The inherent advantage of computed tomographic guidance for interstitial irradiation of liver malignancies is the accuracy of the dose administration whereas external beam liver radiotherapy is hampered by a discrepancy between planned and radiated target, mainly due to breathing movements of the organ (up to 10 mm in craniocaudal direction) [23, 24]. Therefore, the PTV in external beam liver radiotherapy exceeds the CTV substantially [3]. In CT-guided brachytherapy the catheters are positioned and fixed inside the tumor. Hence, organ motion is not a limiting factor and the CTV and PTV are theoretically not different. An implementation of the gained data regarding the threshold dose of micrometastases in treatment planning of CT guided brachytherapy of colorectal liver metastases seems feasible whereas in external beam liver radiotherapy an additional extension of the radiated field will cumber at least the therapy of big metastases.

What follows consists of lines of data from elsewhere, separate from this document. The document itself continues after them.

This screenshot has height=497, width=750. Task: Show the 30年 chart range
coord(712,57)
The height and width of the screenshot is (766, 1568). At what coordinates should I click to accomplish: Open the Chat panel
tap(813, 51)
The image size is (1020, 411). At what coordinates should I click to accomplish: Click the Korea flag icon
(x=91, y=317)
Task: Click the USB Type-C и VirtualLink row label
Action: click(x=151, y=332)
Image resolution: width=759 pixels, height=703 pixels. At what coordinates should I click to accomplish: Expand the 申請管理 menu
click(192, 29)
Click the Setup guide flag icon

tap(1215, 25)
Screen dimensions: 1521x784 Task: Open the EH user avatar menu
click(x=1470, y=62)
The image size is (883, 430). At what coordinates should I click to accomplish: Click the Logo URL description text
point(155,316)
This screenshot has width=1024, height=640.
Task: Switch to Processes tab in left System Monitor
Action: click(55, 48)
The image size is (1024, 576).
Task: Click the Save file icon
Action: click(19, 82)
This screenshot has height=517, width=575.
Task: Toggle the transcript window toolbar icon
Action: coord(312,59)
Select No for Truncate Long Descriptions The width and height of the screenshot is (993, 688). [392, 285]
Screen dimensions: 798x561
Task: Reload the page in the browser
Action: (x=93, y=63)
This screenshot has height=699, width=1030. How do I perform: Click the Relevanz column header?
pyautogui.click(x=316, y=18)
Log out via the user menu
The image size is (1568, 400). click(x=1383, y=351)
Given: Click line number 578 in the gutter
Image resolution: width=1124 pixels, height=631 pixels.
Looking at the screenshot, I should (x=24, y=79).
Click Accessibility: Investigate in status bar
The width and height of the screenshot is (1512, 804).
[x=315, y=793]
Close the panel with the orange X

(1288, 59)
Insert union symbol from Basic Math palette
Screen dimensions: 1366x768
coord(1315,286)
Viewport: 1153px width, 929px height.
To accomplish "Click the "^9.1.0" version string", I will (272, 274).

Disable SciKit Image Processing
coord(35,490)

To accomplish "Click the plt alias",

With respect to the methodology used, some aspects need to be discussed. First, although performing a locally focused 3D-3D registration of the liver CT and MRI the deviation was up to 5 mm. This mismatch in image registration of CT and MRI of the liver is in good congruence to other studies [25, 26]. Due to different modalities and possible organ distortion between the image studies a small registration error is not avoidable. The direction of registration mismatch is variable and not systemetical, thus we do believe that the margin as calculated by us accounts for this deviation.

Second, our determination of the 3D isocenter of a micrometastasis as its primary location was based on the assumption of centrifugal tumor growth [2730]. Simulated three-dimensional tumor growth dynamics of brain tumors by Kansal et al. revealed spherical growth even if multiple cell strains participated in growth [31].

Third, statistical analysis by ANOVA was used to determine the threshold doses failing to prevent micrometastasis growth after brachytherapy. In consequence, our assumptions are limited to the negative proof in lesions displaying treatment failure. The positive affirmation, i.e. the dose assuring micrometastasis control could not be tested since micrometastases were occult at the time of the initial treatment. However, the consistency of the data drawn from the negative proof in this study is extremely high. As can be seen in table 1, an increasing distance of the isocenter of the micrometastases from the originating metastases corresponds to a quite discrete linear dose decline for both the 87.5% and the 75% interval. Stratification in micrometastases at a distance of < 9 mm, 9-15 mm and > 15 mm revealed significance for the threshold dose only for nearby lesions compared to the very distanced lesions, a phenomenon which we attribute to the decreasing cell density of remote micrometastases as has been proven by histopathology [13, 16]. In contrast to this, in CT-guided brachytherapy the dose gradient outside the CTV typically shows a strong decline to approximately 25% of the dose at a distance of 2 cm [32]. We conclude that our results gained by employing the negative proof are statistically very consistent and thus demonstrated their validity for the determination of the threshold dose to prevent recurrent micrometastasis growth.

In summary, micrometastases are frequent in patients with colorectal liver metastases. According to histopathological results, micrometastases may be encountered in up to 50% of metastases with a predominance in lesions displaying an oligonodular shape. To prevent loss of local tumor control by continuous growth of micrometastases after single fractioned irradiation of colorectal liver metastases, we recommend to deliver a dose of at least 15,4 Gy at a distance of 21 mm to the gross tumor margin. Adjuvant chemotherapy had a positive impact on the development of tumor growth from micrometastases.